What is required »
Your answer should consist of every line in the records that holds "agent".

Material for the task »
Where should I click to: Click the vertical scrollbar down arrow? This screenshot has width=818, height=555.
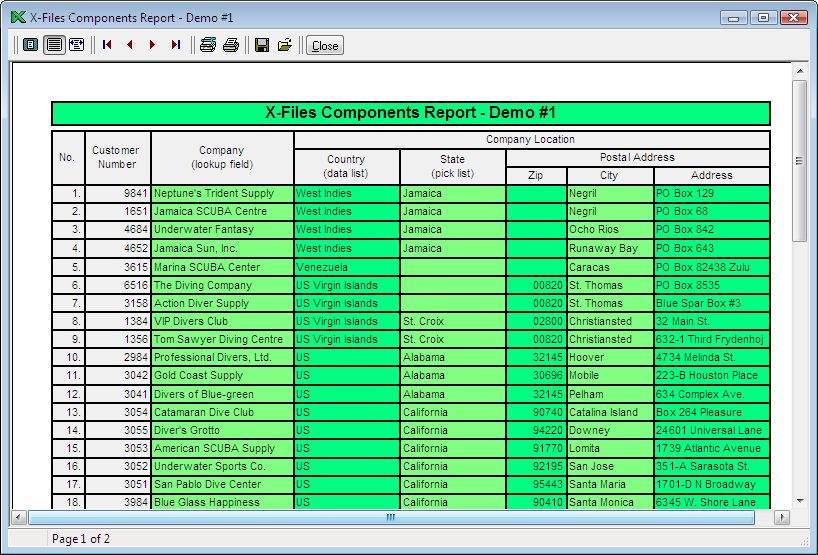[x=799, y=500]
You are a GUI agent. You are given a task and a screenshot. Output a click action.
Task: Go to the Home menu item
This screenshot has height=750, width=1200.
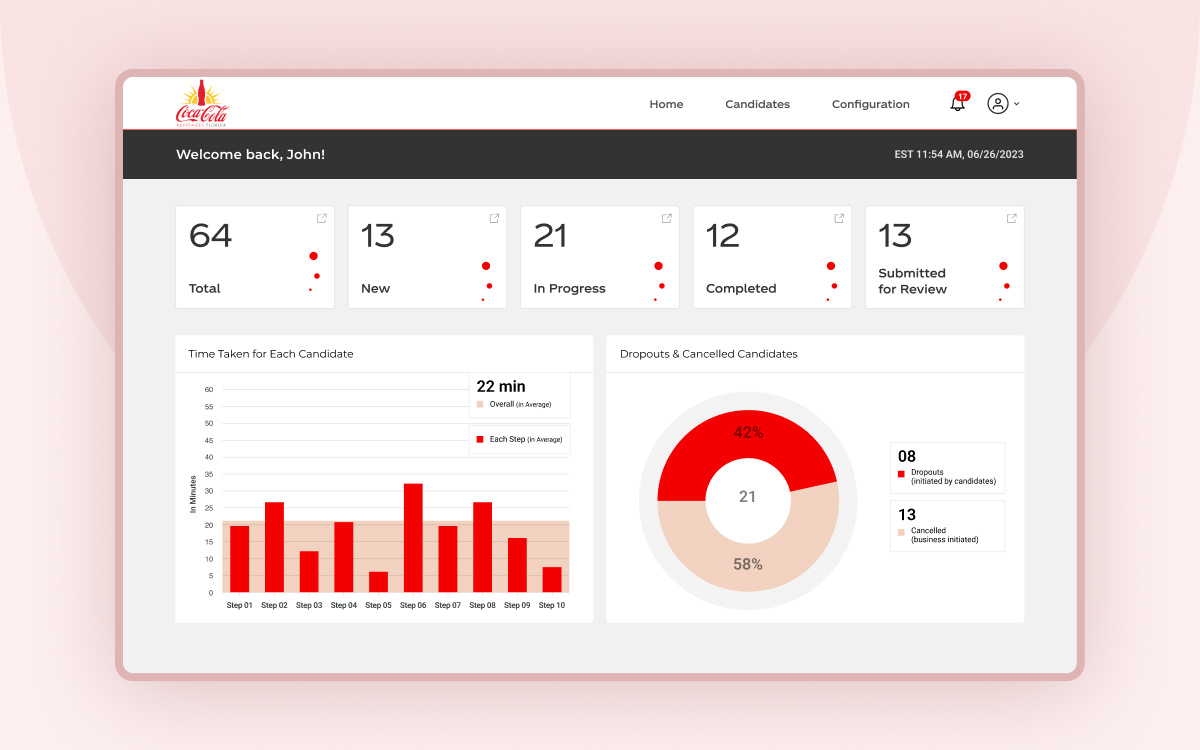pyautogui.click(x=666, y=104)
--
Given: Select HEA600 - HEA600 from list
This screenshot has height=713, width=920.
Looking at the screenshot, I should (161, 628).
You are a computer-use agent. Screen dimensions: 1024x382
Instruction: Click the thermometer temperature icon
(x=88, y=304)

Solution to this problem »
You are a GUI agent. You are given a task and a screenshot. Output a click action.
You are a computer-use agent. Screen dimensions: 1024x382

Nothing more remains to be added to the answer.